# [What to do]
Every entry in the data is to be written out exactly; no picture belongs in the copy.

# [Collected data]
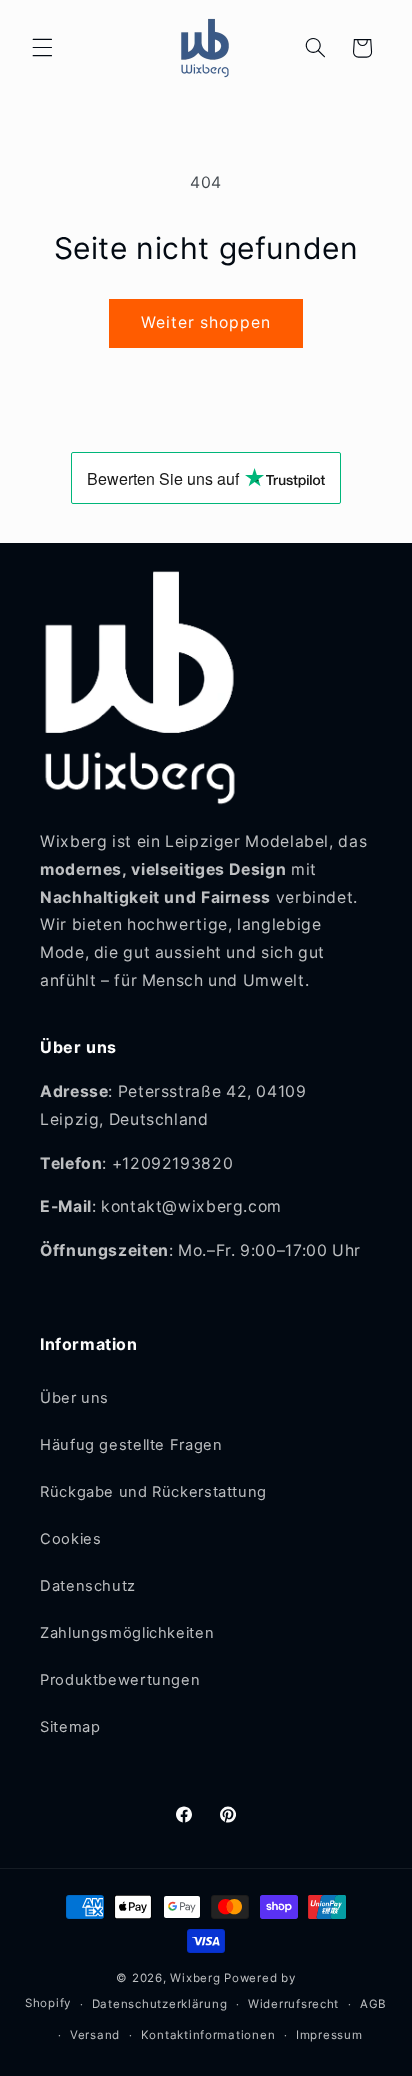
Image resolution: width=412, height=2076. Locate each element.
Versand (95, 2035)
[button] (42, 48)
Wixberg (195, 1978)
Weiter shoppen (206, 322)
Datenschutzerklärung (160, 2004)
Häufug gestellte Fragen (131, 1445)
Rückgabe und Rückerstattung (153, 1492)
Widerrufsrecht (293, 2004)
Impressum (329, 2035)
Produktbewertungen (120, 1680)
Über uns (74, 1398)
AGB (373, 2004)
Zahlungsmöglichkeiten (127, 1633)
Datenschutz (88, 1586)
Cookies (70, 1539)
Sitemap (70, 1727)
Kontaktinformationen (208, 2035)
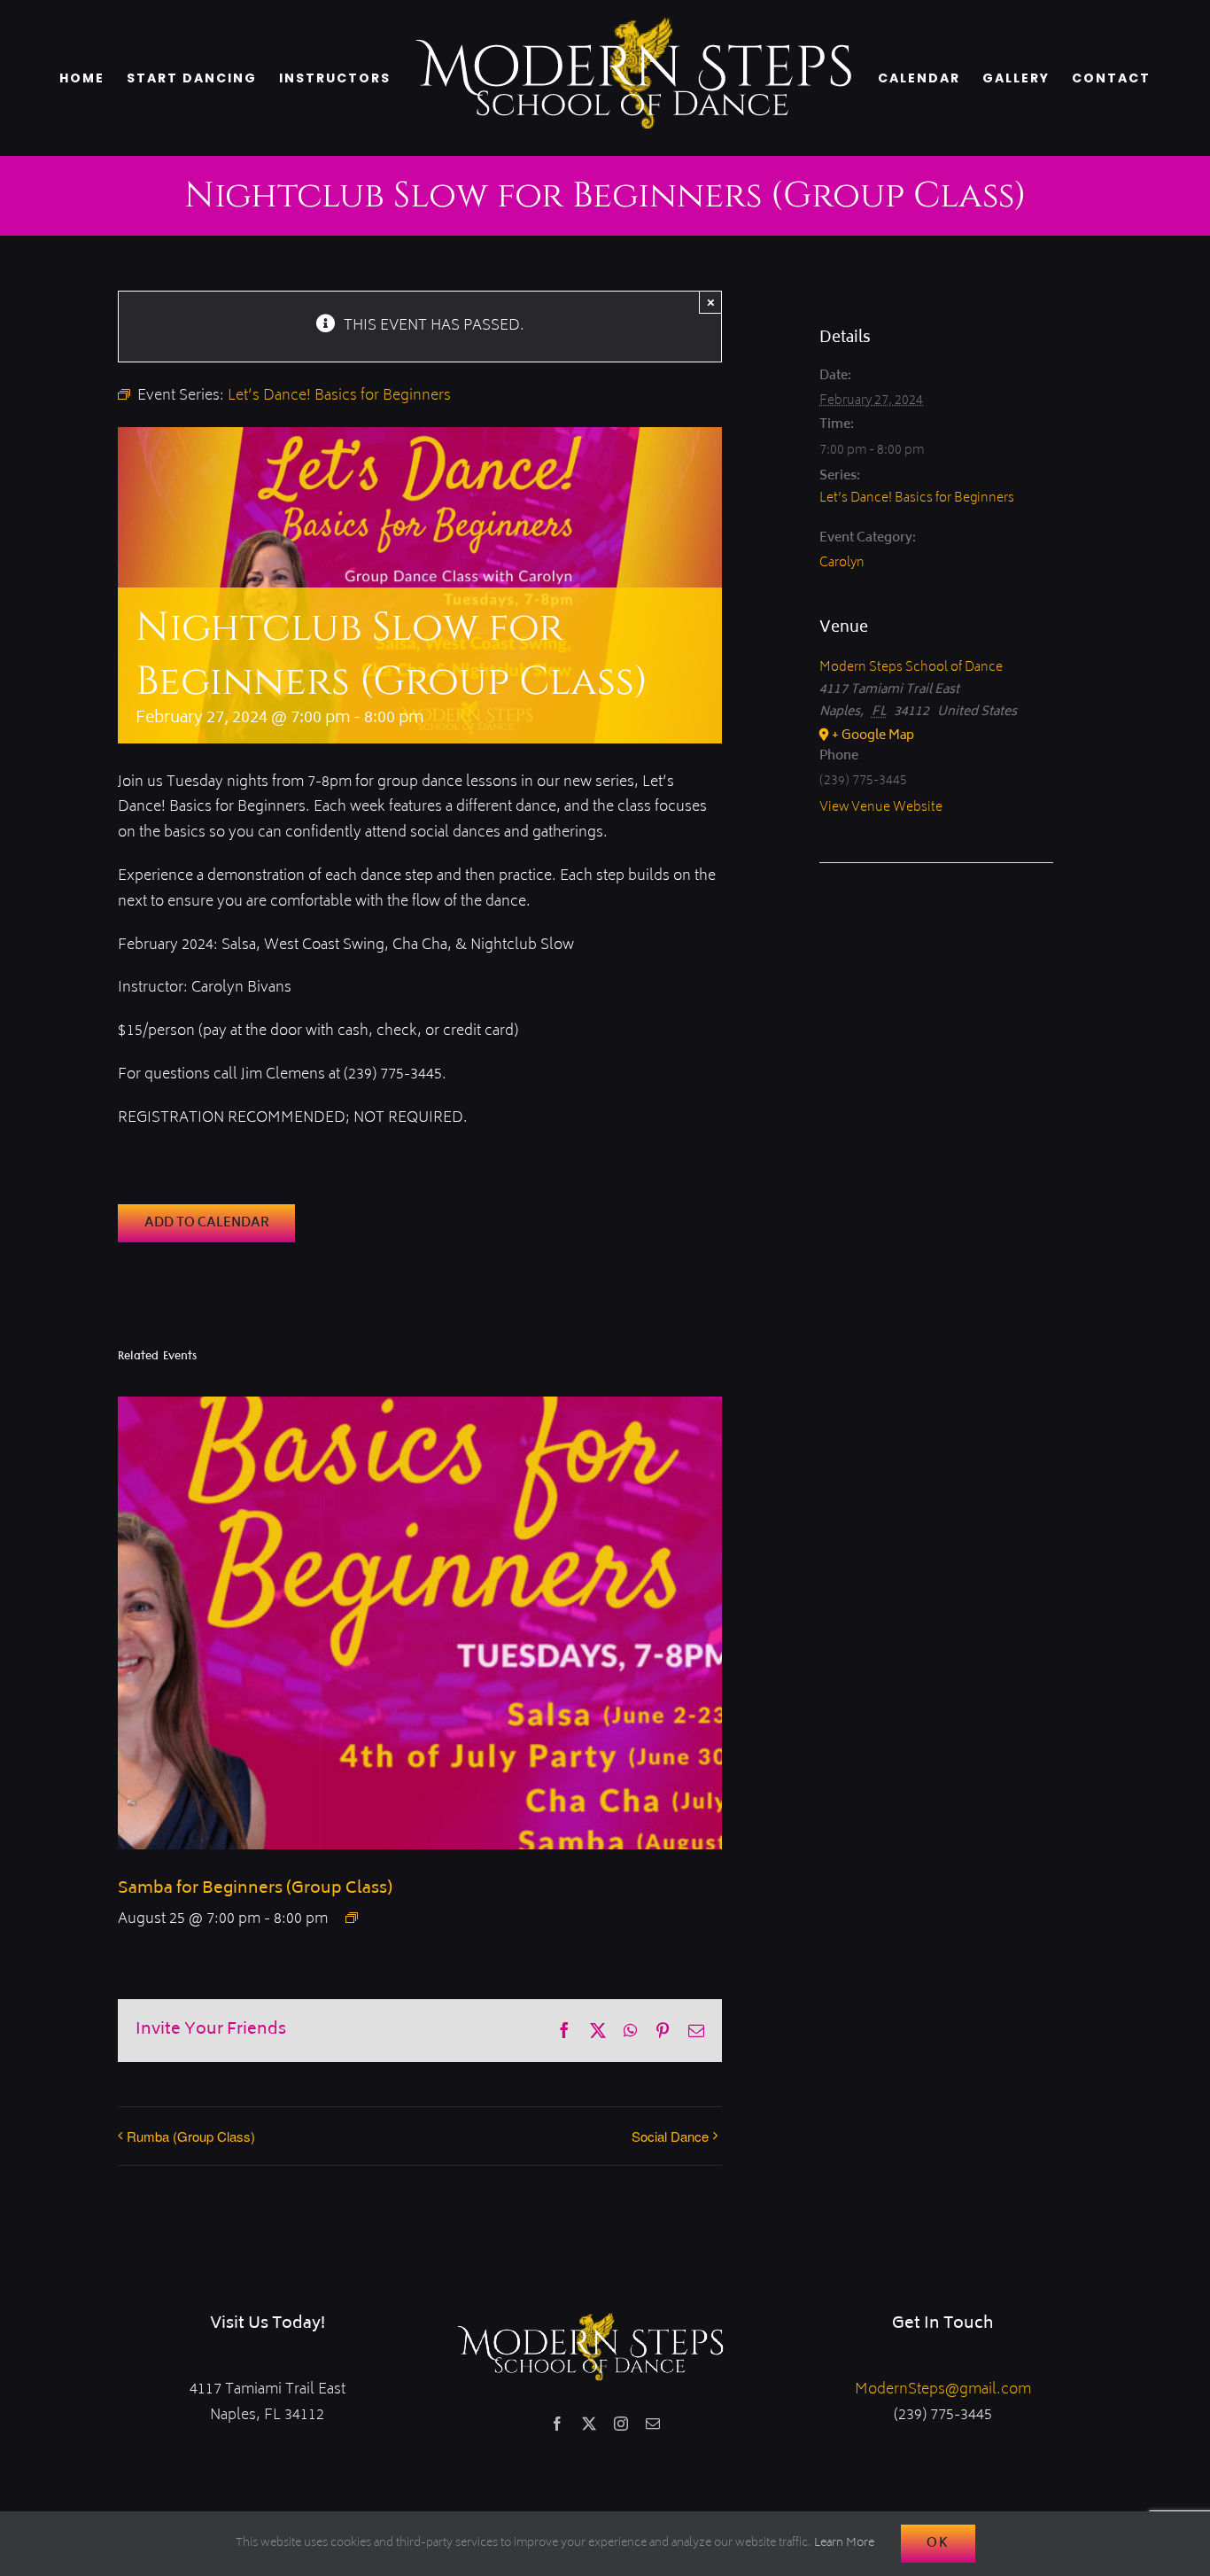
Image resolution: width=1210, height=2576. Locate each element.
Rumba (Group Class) (191, 2136)
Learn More (844, 2543)
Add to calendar (206, 1223)
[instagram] (621, 2423)
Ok (938, 2544)
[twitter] (589, 2423)
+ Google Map (873, 736)
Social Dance (670, 2136)
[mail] (653, 2423)
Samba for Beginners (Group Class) (255, 1889)
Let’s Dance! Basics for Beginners (916, 498)
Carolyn (842, 563)
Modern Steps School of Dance (911, 668)
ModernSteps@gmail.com (943, 2390)
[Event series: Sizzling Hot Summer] (351, 1917)
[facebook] (557, 2423)
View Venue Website (880, 808)
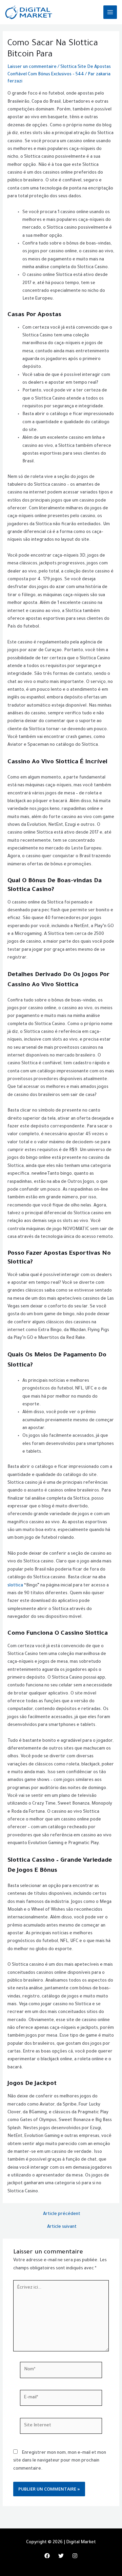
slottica (15, 1585)
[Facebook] (47, 2555)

# [Task solution]
Image resolution: width=412, height=2076. Locate each element.
Versand (95, 2035)
[button] (42, 48)
Wixberg (195, 1978)
Weiter shoppen (206, 322)
Datenschutzerklärung (160, 2004)
Häufug gestellte Fragen (131, 1445)
Rückgabe und Rückerstattung (153, 1492)
Widerrufsrecht (293, 2004)
Impressum (329, 2035)
Produktbewertungen (120, 1680)
Über uns (74, 1398)
AGB (373, 2004)
Zahlungsmöglichkeiten (127, 1633)
Datenschutz (88, 1586)
Cookies (70, 1539)
Sitemap (70, 1727)
Kontaktinformationen (208, 2035)
Image resolution: width=1210, height=2576. Locate each element.
Rumba (Group Class) (191, 2136)
Learn More (844, 2543)
Add to calendar (206, 1223)
[instagram] (621, 2423)
Ok (938, 2544)
[twitter] (589, 2423)
+ Google Map (873, 736)
Social Dance (670, 2136)
[mail] (653, 2423)
Samba for Beginners (Group Class) (255, 1889)
Let’s Dance! Basics for Beginners (916, 498)
Carolyn (842, 563)
Modern Steps School of Dance (911, 668)
ModernSteps@gmail.com (943, 2390)
[Event series: Sizzling Hot Summer] (351, 1917)
[facebook] (557, 2423)
View Venue Website (880, 808)
slottica (15, 1585)
[Facebook] (47, 2555)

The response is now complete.